_Your objective:_ Reproduce every one of the following rows verbatim, in the order given.

_Dataset entries:_
#####
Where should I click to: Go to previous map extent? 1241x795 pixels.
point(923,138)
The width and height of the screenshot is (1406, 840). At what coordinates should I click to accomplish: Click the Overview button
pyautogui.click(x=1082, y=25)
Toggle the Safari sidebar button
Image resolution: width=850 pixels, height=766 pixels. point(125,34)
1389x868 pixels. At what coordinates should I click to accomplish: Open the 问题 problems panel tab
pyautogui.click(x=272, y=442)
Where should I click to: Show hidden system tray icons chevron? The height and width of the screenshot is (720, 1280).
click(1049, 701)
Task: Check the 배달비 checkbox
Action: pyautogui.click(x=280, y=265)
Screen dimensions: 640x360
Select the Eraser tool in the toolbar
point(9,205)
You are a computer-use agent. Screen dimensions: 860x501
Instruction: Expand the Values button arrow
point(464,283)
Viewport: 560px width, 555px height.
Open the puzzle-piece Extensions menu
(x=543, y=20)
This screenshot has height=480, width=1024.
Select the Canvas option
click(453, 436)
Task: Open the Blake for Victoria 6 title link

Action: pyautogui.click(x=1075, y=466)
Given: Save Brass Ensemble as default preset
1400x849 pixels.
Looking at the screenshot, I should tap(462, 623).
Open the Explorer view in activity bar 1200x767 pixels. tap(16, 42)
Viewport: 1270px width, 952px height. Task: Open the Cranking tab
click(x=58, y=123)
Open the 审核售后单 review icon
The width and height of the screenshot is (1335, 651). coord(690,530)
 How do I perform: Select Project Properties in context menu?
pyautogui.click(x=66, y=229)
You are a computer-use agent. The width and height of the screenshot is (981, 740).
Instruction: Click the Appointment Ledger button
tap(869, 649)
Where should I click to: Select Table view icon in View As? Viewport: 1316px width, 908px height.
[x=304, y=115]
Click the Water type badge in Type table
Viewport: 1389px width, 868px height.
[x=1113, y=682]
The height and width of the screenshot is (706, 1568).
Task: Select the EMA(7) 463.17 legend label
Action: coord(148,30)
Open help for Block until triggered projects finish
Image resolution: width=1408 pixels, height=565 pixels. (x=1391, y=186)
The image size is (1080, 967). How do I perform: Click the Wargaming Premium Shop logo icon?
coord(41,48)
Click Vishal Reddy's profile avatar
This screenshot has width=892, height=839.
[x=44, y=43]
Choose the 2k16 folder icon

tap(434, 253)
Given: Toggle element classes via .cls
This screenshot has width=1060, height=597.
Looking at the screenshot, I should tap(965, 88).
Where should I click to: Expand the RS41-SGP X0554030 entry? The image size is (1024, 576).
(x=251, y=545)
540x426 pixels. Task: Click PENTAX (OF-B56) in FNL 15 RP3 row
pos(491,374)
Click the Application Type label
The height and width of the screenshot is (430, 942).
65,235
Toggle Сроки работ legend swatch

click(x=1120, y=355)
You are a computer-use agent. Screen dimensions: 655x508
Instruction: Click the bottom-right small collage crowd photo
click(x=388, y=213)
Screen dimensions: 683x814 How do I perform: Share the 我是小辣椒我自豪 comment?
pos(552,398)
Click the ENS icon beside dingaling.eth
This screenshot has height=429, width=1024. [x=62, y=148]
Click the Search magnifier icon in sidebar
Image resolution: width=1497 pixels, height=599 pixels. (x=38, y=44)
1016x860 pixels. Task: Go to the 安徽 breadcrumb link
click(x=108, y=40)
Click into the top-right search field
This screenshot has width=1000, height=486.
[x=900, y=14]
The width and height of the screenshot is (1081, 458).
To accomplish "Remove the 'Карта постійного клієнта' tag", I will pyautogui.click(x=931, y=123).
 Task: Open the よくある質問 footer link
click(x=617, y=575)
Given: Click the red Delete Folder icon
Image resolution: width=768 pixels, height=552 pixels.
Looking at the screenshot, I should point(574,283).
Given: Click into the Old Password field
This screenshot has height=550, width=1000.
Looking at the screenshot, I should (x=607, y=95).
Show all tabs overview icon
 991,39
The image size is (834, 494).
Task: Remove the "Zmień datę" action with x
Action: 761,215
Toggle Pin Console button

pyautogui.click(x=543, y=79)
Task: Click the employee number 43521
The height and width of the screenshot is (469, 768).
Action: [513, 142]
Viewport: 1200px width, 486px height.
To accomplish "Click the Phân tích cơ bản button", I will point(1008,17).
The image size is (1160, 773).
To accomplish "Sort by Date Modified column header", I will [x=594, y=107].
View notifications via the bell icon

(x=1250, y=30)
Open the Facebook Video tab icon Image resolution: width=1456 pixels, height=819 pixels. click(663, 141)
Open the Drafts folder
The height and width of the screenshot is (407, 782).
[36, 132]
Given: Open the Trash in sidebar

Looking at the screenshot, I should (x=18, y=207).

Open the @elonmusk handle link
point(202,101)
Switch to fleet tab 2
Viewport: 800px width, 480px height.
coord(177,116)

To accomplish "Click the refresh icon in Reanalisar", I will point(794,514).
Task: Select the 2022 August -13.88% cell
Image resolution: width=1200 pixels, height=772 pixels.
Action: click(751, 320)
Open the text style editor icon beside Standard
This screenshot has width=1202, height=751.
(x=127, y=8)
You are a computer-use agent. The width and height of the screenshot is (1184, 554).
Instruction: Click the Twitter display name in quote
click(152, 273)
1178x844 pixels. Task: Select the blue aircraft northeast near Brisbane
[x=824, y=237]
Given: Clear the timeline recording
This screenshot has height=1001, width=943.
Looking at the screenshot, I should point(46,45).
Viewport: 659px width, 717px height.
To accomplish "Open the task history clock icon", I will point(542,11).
#####
_Answer for the task:_
Where should I click to: Go to previous map extent? 1241x795 pixels.
point(923,138)
The width and height of the screenshot is (1406, 840). At what coordinates should I click to accomplish: Click the Overview button
pyautogui.click(x=1082, y=25)
Toggle the Safari sidebar button
Image resolution: width=850 pixels, height=766 pixels. point(125,34)
1389x868 pixels. At what coordinates should I click to accomplish: Open the 问题 problems panel tab
pyautogui.click(x=272, y=442)
Where should I click to: Show hidden system tray icons chevron? The height and width of the screenshot is (720, 1280).
click(1049, 701)
Task: Check the 배달비 checkbox
Action: pyautogui.click(x=280, y=265)
Screen dimensions: 640x360
Select the Eraser tool in the toolbar
point(9,205)
You are a computer-use agent. Screen dimensions: 860x501
Instruction: Expand the Values button arrow
point(464,283)
Viewport: 560px width, 555px height.
Open the puzzle-piece Extensions menu
(x=543, y=20)
This screenshot has height=480, width=1024.
Select the Canvas option
click(453, 436)
Task: Open the Blake for Victoria 6 title link

Action: pyautogui.click(x=1075, y=466)
Given: Save Brass Ensemble as default preset
1400x849 pixels.
Looking at the screenshot, I should tap(462, 623).
Open the Explorer view in activity bar 1200x767 pixels. tap(16, 42)
Viewport: 1270px width, 952px height. Task: Open the Cranking tab
click(x=58, y=123)
Open the 审核售后单 review icon
The width and height of the screenshot is (1335, 651). coord(690,530)
 How do I perform: Select Project Properties in context menu?
pyautogui.click(x=66, y=229)
You are a computer-use agent. The width and height of the screenshot is (981, 740).
Instruction: Click the Appointment Ledger button
tap(869, 649)
Where should I click to: Select Table view icon in View As? Viewport: 1316px width, 908px height.
[x=304, y=115]
Click the Water type badge in Type table
Viewport: 1389px width, 868px height.
[x=1113, y=682]
The height and width of the screenshot is (706, 1568).
Task: Select the EMA(7) 463.17 legend label
Action: coord(148,30)
Open help for Block until triggered projects finish
Image resolution: width=1408 pixels, height=565 pixels. (x=1391, y=186)
The image size is (1080, 967). How do I perform: Click the Wargaming Premium Shop logo icon?
coord(41,48)
Click Vishal Reddy's profile avatar
This screenshot has width=892, height=839.
[x=44, y=43]
Choose the 2k16 folder icon

tap(434, 253)
Given: Toggle element classes via .cls
This screenshot has width=1060, height=597.
Looking at the screenshot, I should tap(965, 88).
Where should I click to: Expand the RS41-SGP X0554030 entry? The image size is (1024, 576).
(x=251, y=545)
540x426 pixels. Task: Click PENTAX (OF-B56) in FNL 15 RP3 row
pos(491,374)
Click the Application Type label
The height and width of the screenshot is (430, 942).
65,235
Toggle Сроки работ legend swatch

click(x=1120, y=355)
You are a computer-use agent. Screen dimensions: 655x508
Instruction: Click the bottom-right small collage crowd photo
click(x=388, y=213)
Screen dimensions: 683x814 How do I perform: Share the 我是小辣椒我自豪 comment?
pos(552,398)
Click the ENS icon beside dingaling.eth
This screenshot has height=429, width=1024. [x=62, y=148]
Click the Search magnifier icon in sidebar
Image resolution: width=1497 pixels, height=599 pixels. (x=38, y=44)
1016x860 pixels. Task: Go to the 安徽 breadcrumb link
click(x=108, y=40)
Click into the top-right search field
This screenshot has width=1000, height=486.
[x=900, y=14]
The width and height of the screenshot is (1081, 458).
To accomplish "Remove the 'Карта постійного клієнта' tag", I will pyautogui.click(x=931, y=123).
 Task: Open the よくある質問 footer link
click(x=617, y=575)
Given: Click the red Delete Folder icon
Image resolution: width=768 pixels, height=552 pixels.
Looking at the screenshot, I should point(574,283).
Given: Click into the Old Password field
This screenshot has height=550, width=1000.
Looking at the screenshot, I should (x=607, y=95).
Show all tabs overview icon
 991,39
The image size is (834, 494).
Task: Remove the "Zmień datę" action with x
Action: 761,215
Toggle Pin Console button

pyautogui.click(x=543, y=79)
Task: Click the employee number 43521
The height and width of the screenshot is (469, 768).
Action: [513, 142]
Viewport: 1200px width, 486px height.
To accomplish "Click the Phân tích cơ bản button", I will point(1008,17).
The image size is (1160, 773).
To accomplish "Sort by Date Modified column header", I will [x=594, y=107].
View notifications via the bell icon

(x=1250, y=30)
Open the Facebook Video tab icon Image resolution: width=1456 pixels, height=819 pixels. click(663, 141)
Open the Drafts folder
The height and width of the screenshot is (407, 782).
[36, 132]
Given: Open the Trash in sidebar

Looking at the screenshot, I should (x=18, y=207).

Open the @elonmusk handle link
point(202,101)
Switch to fleet tab 2
Viewport: 800px width, 480px height.
coord(177,116)

To accomplish "Click the refresh icon in Reanalisar", I will point(794,514).
Task: Select the 2022 August -13.88% cell
Image resolution: width=1200 pixels, height=772 pixels.
Action: click(751, 320)
Open the text style editor icon beside Standard
This screenshot has width=1202, height=751.
(x=127, y=8)
You are a computer-use agent. The width and height of the screenshot is (1184, 554).
Instruction: Click the Twitter display name in quote
click(152, 273)
1178x844 pixels. Task: Select the blue aircraft northeast near Brisbane
[x=824, y=237]
Given: Clear the timeline recording
This screenshot has height=1001, width=943.
Looking at the screenshot, I should point(46,45).
Viewport: 659px width, 717px height.
To accomplish "Open the task history clock icon", I will point(542,11).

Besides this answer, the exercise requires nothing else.